Start of Block

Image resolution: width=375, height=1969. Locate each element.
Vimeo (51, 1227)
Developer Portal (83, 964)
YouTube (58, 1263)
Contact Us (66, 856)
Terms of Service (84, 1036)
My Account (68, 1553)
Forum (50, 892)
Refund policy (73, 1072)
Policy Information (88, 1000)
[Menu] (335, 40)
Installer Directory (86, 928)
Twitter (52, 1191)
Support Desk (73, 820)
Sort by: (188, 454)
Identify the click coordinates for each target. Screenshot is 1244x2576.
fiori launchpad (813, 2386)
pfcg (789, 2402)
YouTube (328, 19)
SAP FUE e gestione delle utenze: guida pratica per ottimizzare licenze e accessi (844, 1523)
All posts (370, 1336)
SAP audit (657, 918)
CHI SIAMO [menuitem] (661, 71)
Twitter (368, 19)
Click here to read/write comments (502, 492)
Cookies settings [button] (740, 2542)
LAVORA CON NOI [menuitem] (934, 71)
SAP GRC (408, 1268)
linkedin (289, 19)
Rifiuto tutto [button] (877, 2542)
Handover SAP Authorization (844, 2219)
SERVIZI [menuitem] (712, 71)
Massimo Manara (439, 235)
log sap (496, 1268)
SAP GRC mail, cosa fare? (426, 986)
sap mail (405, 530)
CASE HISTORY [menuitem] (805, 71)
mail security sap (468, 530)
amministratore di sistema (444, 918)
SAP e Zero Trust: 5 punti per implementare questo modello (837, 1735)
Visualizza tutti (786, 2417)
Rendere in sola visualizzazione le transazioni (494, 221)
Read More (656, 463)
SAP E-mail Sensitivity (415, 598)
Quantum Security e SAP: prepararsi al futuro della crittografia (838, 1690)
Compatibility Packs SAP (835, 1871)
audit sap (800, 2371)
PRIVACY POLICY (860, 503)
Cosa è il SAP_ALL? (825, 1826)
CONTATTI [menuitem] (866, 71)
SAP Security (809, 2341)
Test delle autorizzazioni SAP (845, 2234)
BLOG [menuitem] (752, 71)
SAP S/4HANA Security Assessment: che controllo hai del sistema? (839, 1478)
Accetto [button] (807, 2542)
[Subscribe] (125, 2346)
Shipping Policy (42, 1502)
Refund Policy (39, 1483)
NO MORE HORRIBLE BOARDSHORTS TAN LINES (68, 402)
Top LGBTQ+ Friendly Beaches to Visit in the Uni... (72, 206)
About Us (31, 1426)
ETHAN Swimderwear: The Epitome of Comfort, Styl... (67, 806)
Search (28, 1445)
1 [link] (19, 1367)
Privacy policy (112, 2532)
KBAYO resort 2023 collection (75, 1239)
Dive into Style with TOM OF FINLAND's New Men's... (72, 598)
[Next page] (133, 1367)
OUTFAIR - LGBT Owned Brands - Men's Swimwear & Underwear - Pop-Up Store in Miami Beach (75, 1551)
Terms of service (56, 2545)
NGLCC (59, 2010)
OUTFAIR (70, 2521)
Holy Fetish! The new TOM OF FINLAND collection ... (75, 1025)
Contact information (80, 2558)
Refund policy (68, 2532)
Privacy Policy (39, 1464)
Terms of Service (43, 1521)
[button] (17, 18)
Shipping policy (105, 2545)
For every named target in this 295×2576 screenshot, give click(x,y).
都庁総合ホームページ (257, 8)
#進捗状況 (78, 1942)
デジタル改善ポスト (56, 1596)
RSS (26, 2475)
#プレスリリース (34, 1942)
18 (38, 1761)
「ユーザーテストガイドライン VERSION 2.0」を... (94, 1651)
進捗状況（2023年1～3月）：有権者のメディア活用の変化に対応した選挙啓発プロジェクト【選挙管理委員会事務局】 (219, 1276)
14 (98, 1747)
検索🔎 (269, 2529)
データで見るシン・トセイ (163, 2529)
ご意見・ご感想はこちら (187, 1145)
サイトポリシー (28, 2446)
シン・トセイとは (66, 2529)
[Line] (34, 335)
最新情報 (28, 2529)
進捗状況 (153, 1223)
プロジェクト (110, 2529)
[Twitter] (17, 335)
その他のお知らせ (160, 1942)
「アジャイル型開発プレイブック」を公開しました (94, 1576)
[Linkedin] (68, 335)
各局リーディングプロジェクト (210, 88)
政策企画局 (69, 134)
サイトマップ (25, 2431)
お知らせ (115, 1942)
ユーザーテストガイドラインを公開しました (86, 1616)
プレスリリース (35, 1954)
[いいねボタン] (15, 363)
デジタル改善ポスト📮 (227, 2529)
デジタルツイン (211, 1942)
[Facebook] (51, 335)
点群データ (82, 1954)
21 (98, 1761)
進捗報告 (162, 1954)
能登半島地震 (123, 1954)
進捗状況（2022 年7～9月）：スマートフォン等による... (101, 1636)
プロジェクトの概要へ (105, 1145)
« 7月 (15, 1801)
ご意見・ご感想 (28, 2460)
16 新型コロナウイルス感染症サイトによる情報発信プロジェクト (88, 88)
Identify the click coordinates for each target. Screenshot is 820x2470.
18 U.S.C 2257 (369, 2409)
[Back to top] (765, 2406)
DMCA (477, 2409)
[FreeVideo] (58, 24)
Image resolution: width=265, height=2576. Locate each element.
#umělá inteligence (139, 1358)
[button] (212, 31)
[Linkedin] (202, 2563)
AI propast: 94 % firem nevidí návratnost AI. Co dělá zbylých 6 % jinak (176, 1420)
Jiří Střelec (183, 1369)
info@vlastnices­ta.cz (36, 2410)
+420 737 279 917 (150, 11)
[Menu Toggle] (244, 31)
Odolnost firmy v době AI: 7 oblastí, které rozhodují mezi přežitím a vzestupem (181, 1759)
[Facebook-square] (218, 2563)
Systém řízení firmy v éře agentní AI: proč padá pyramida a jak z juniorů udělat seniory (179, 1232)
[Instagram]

End of Block

> EXERCISE BRIEF
From the opening line of the data above through the line holding "Twitter (368, 19)", give every line again exactly as it stands.

> WRITTEN ANSWER
Image resolution: width=375, height=1969. Locate each element.
Vimeo (51, 1227)
Developer Portal (83, 964)
YouTube (58, 1263)
Contact Us (66, 856)
Terms of Service (84, 1036)
My Account (68, 1553)
Forum (50, 892)
Refund policy (73, 1072)
Policy Information (88, 1000)
[Menu] (335, 40)
Installer Directory (86, 928)
Twitter (52, 1191)
Support Desk (73, 820)
Sort by: (188, 454)
Identify the click coordinates for each target. Screenshot is 1244x2576.
fiori launchpad (813, 2386)
pfcg (789, 2402)
YouTube (328, 19)
SAP FUE e gestione delle utenze: guida pratica per ottimizzare licenze e accessi (844, 1523)
All posts (370, 1336)
SAP audit (657, 918)
CHI SIAMO [menuitem] (661, 71)
Twitter (368, 19)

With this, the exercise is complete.